Unhurriedly he took the photographs from their places, opened the bureau, laid them in it. “If you don’t mind, Lucia, I’d rather not have photographs about the house. Can’t stand them anywhere but bedrooms. Too personal.” His charming, sudden smile softened his words. “A silly fad of mine, no doubt, but there it is!”

Trying to make her manner light and casual she said that everybody had their little fads. She wondered whether he remembered a recent description she had given him of a friend’s drawing-room. “Suburbia incarnate,” she had called it. “Edith doesn’t seem to have discovered that photographs in a drawing-room are just about as dowdy as elastic-sided boots!”

Indifferently he had answered that no doubt both fashions would return in time. She hoped he had forgotten the trifling episode. If not, he must wonder why...

Hugh left the room. At the same time she heard MacNeish come from the baize door opening on the kitchen premises.

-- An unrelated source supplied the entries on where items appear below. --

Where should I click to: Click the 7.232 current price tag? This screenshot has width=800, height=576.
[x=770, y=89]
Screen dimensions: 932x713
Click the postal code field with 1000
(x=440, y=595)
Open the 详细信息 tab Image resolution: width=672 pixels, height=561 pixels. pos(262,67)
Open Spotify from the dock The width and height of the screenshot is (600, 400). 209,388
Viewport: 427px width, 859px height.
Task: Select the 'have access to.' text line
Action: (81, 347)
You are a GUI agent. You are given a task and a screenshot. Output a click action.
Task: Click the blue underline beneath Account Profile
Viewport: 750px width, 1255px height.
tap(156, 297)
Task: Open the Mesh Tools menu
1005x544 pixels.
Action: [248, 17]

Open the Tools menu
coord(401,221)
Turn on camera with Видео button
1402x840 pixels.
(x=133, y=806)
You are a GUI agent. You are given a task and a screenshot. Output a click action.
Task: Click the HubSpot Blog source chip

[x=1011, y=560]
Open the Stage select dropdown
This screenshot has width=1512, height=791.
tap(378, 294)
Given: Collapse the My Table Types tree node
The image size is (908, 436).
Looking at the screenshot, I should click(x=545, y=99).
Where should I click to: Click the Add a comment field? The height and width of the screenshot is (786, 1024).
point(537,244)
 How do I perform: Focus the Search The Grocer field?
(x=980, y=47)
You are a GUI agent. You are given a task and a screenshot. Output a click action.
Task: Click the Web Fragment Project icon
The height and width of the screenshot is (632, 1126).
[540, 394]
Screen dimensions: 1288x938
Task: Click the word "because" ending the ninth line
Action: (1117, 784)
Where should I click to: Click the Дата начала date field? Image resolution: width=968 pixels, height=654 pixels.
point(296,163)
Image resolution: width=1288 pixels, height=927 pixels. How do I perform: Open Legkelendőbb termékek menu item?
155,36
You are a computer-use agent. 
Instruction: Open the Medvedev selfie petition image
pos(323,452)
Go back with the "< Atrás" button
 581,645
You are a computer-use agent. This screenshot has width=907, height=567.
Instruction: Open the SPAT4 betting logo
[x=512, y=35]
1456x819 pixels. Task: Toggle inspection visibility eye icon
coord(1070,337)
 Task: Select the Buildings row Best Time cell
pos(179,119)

Hugh spoke in a questioning tone of voice; MacNeish said, “Front door bell, sir.” There was a moment’s silence, then Hugh’s surprised, “Hullo! I was on my way to meet you in the garden! I never thought of your arriving at the front door, like a polite visitor!”

Alison answered, laughing, “But I
am
a visitor—and I hope I’m reasonably polite!”

Hugh laughed too. “When I was a small boy a ‘Polite Visitor’ in capital letters was our term for fearsome formality. There was a lot of it in those days! At Home days—a little music after dinner; cards on a
silver salver with one corner turned down to show they had been left in person, not by the second footman. All that sort of thing. I’m sorry you went all
the way round. In future you must come through the garden. Come along in. We’re in the drawing-room—Lucia thought it was still too hot out of doors.”

Lucia came forward, very much the gracious hostess. Poor thing! thought Alison, that garment she’s got on makes her look like an over-stuffed sofa!